AI tells a California business that CPRA requires a 'Do Not Sell My Personal Information' link only if they actually sell data for money
ID: legal/california-privacy-rights-act-opt-out-sale
Version Compatibility
| Version | Status | Introduced | Deprecated | Notes |
|---|---|---|---|---|
| CPRA 2020 (effective 2023) | active | — | — | — |
| CCPA 2018 | active | — | — | — |
| CCPA Regulations §999.330 | active | — | — | — |
Root Cause
California Privacy Rights Act (CPRA) defines 'sale' broadly to include sharing data for valuable consideration (e.g., ad targeting, cross-context behavioral advertising), not just monetary exchange; businesses must provide a 'Do Not Sell or Share My Personal Information' link if they engage in any such sharing, with penalties up to $7,500 per intentional violation.
generic中文
加州隐私权法案 (CPRA) 将“出售”宽泛定义为包括为有价值对价(例如广告定向、跨情境行为广告)共享数据,而不仅仅是金钱交易;如果企业从事任何此类共享,必须提供“不要出售或共享我的个人信息”链接,每次故意违规罚款高达 7,500 美元。
Official Documentation
https://oag.ca.gov/privacy/ccpaWorkarounds
-
90% success Add a global 'Your Privacy Choices' link in the website footer that triggers a consent management platform (CMP) with a toggle for 'Do Not Sell or Share My Personal Information'. Example HTML: <a href='#privacy-choices' onclick='showCMP()'>Your Privacy Choices</a>
Add a global 'Your Privacy Choices' link in the website footer that triggers a consent management platform (CMP) with a toggle for 'Do Not Sell or Share My Personal Information'. Example HTML: <a href='#privacy-choices' onclick='showCMP()'>Your Privacy Choices</a>
-
85% success Audit all third-party scripts (ad networks, analytics, social media pixels) and categorize data flows; use a CMP like OneTrust or Cookiebot to signal opt-out via the IAB's Global Privacy Platform (GPP) string.
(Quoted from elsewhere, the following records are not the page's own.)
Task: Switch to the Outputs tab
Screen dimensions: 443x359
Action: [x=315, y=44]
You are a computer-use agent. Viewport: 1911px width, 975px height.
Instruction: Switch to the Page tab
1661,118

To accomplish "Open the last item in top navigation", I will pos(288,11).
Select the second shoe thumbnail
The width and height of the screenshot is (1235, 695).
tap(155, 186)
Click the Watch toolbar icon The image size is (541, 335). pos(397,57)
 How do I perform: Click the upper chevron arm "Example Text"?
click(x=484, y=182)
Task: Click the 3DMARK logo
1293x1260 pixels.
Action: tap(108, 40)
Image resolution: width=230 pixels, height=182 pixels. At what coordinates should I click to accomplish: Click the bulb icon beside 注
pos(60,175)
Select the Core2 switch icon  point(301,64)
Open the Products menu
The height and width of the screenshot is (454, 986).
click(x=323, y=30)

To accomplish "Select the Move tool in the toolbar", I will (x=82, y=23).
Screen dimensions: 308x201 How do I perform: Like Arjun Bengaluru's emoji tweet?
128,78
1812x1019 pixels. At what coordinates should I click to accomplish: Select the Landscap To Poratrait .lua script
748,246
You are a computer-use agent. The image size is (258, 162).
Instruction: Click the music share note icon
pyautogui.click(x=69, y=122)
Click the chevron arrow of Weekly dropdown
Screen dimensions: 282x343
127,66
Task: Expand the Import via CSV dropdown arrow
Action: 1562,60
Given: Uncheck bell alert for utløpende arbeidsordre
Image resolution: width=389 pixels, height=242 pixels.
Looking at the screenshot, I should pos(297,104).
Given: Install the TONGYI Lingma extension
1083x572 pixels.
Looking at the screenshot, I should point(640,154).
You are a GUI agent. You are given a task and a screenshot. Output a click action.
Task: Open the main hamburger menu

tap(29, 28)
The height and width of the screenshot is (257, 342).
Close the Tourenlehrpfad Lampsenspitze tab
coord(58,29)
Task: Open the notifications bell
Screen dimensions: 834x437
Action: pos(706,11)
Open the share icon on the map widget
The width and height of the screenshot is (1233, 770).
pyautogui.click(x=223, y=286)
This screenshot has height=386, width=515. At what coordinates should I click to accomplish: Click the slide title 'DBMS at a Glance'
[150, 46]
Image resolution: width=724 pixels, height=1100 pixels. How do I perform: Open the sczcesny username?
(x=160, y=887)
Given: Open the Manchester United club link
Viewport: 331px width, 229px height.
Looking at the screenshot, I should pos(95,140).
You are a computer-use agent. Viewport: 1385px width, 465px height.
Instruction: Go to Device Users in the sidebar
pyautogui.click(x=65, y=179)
Audit all third-party scripts (ad networks, analytics, social media pixels) and categorize data flows; use a CMP like OneTrust or Cookiebot to signal opt-out via the IAB's Global Privacy Platform (GPP) string.
-
70% success For businesses with no data sharing, document a formal policy and add a static statement: 'We do not sell or share your personal information as defined by CPRA.' Ensure no third-party tracking is present.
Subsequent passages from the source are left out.